4 Things To Know About Obtaining Global Entry

As a frequent traveler, the last thing you want is to wait in a long customs line after you arrive at your destination or to have to wait in the long security line when departing. Global Entry provides real benefits for the frequent traveler by making reentry into the United States much easier and also allowing you to use TSA PreCheck to bypass long security lines. If you even plan on flying several times in one year, we believe that Global Entry will make your trip more enjoyable. While others may have to wait in a customs line, you can be in and out in a matter of minutes. Here are some important things you should know about the Global Entry program, from the benefits it provides, what to expect about the signup process, why you could be denied, and also how to get Global Entry for free.

1. Global Entry Provides Real Travel Benefits for the Frequent Traveler

With Global Entry, you can skip the main customs line and use a Global Entry Kiosk, where available. Of course, this is only for entry into the United States. For the equivalent in entering Canada, you should consider NEXUS (a similar program for Canada). Another benefit of Global Entry is that you should be able to get TSA PreCheck even for domestic US flights. This can sometimes allow you to bypass a busy security line for one that is dedicated only to TSA PreCheck fliers.

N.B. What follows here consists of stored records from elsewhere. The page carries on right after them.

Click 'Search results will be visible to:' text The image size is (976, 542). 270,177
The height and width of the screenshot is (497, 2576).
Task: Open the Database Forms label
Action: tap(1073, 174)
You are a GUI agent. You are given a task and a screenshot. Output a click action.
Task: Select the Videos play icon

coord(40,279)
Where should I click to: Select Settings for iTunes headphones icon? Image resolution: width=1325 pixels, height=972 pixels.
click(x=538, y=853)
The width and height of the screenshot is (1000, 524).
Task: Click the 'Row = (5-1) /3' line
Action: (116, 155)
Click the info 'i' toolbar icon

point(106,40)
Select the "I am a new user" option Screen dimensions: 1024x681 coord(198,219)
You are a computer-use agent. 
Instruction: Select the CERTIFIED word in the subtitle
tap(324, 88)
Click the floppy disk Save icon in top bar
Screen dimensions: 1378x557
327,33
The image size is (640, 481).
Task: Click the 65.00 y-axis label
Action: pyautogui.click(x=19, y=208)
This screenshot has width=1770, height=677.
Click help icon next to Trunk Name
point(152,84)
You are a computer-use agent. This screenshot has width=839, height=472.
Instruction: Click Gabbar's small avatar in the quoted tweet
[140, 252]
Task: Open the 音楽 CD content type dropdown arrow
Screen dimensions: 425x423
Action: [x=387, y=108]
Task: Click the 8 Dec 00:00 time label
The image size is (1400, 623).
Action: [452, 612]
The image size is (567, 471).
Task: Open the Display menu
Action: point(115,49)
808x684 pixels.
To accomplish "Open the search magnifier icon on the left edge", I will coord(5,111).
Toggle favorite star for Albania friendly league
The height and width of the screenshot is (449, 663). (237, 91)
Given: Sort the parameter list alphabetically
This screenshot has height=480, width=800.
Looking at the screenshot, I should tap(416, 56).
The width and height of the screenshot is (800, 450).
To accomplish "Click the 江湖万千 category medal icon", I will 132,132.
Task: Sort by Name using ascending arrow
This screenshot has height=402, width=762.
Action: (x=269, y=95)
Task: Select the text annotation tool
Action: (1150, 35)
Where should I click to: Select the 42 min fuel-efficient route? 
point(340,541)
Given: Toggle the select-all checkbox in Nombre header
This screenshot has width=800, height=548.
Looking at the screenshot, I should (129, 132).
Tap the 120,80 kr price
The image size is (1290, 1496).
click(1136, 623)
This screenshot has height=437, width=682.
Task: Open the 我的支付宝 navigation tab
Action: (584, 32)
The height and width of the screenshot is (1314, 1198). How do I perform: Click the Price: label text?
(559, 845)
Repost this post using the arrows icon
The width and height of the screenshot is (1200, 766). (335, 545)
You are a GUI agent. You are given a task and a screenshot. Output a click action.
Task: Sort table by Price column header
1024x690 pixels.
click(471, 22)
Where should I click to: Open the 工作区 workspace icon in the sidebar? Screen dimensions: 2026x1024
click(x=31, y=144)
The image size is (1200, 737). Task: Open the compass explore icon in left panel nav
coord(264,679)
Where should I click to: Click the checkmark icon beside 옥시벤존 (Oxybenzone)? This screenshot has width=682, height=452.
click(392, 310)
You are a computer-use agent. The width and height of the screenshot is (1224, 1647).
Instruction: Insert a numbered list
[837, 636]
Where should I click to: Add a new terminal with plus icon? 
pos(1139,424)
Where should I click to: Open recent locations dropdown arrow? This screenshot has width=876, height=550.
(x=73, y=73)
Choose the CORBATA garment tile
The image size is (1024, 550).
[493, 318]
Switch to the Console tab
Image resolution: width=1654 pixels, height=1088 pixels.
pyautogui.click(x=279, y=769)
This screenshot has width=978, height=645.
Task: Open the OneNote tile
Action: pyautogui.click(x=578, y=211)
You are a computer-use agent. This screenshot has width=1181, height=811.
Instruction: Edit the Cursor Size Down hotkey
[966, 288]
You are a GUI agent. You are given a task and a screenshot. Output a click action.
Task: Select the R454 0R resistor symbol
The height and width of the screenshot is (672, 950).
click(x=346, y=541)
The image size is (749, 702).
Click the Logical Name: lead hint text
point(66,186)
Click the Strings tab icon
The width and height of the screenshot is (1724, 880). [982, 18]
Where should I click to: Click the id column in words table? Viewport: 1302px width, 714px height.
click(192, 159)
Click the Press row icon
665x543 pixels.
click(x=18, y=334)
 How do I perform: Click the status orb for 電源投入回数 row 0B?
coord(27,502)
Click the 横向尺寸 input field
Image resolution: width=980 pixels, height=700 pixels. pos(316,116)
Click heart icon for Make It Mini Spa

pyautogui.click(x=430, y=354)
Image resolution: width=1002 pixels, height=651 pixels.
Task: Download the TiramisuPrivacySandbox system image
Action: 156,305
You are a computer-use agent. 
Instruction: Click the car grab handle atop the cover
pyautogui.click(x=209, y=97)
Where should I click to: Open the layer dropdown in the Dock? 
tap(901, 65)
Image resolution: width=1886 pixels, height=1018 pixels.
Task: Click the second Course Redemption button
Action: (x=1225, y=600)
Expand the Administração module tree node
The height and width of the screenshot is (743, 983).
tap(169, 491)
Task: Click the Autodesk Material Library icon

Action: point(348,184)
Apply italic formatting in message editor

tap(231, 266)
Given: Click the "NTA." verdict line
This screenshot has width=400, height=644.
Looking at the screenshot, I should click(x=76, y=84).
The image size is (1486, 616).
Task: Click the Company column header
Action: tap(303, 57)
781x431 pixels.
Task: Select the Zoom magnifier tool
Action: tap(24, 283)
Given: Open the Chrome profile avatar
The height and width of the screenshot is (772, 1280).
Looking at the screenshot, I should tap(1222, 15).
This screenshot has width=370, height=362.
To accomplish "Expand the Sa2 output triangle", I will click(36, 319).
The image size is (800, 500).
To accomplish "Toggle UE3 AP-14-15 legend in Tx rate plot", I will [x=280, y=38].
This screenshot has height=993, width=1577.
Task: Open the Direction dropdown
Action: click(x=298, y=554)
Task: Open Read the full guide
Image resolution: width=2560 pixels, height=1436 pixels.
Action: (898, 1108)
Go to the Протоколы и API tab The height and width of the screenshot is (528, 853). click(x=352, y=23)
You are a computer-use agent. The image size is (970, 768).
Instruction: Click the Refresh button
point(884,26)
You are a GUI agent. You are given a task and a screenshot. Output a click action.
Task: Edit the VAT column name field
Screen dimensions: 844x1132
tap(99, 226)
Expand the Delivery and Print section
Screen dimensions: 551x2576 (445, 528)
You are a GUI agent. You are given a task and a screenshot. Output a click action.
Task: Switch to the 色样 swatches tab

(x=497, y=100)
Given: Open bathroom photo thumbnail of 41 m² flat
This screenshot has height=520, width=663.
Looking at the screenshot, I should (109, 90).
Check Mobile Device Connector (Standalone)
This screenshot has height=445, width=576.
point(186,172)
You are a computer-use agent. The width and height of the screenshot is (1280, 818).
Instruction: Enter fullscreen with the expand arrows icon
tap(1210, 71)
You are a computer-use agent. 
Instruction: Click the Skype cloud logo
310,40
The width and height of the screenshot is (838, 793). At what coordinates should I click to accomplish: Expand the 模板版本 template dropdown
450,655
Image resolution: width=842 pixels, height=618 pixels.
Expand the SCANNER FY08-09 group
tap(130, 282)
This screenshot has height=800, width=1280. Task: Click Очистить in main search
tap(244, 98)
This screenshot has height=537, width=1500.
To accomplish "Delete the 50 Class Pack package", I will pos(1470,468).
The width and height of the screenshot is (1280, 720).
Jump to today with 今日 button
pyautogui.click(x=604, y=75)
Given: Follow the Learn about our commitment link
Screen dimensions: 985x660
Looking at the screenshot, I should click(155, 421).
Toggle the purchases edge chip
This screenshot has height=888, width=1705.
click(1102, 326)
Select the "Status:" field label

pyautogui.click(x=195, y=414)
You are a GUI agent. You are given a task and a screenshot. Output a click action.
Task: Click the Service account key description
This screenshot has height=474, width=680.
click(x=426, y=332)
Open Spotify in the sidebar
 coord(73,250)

Additionally, you don’t have to be an American Citizen to apply for Global Entry, although the rules can vary by your country of citizenship. Citizens of Switzerland, Germany, the UK, the Netherlands, Mexico, Panama, South Korea, Columbia, Singapore, and India can all apply for Global Entry. Canadian and American citizens can also obtain Global Entry through the NEXUS program, however this has a different application process.

2. What to Expect in Your Interview

Once you have paid and submitted your application, you will have to wait to see if you receive a conditional approval or an request for an interview. At this point, you will have to schedule a time and go to the Customs and Border Protection facility. The good news is that once you have made it to the interview, you are very likely to be approved. The most important thing is to bring your passport and permanent residency card (if you have one), a printed copy of your letter of conditional approval, and evidence of your residency (think a utility bill or mortgage statement in your name).

You will probably have to wait several minutes after arrival before a Customs and Border Protection officer will start your interview. They will ask you about your application, documents, your past travel, whether you travel for business or leisure, and then they will take your fingerprints. Most officers are friendly and most interviews don’t last longer than 15-30 minutes total.

3. Why Could You be Denied?

Homeland Security has broad discretion to deny you Global Entry or TSA PreCheck. The reasons for denial could be anything from failing your interview, to having something on your criminal record, to somehow being flagged by the government as a risk. Because of the broad discretion in approving or denying Global Entry, we recommend that most people consider appealing the denial right away. We also believe that prepping for your interview is a good way to prevent a denial. We have provided coaching for past clients to help them know what to expect so that they can pass their interview.

4. How to get Global Entry for Free

Normally when someone says that you are getting something valued at $100 for free, you should ask what’s the catch. In the case of Global Entry, most major credit card companies provide a deluxe credit card which provides Global Entry as a card benefit as long as Global Entry is purchased with the card. Of course, most of these cards that provide the Global Entry benefit do also come with an annual fee, so you will have to determine if the annual fee is worth the benefit of free Global Entry. Several cards that provide this benefit are the well known Chase Sapphire Reserve and the American Express Platinum cards.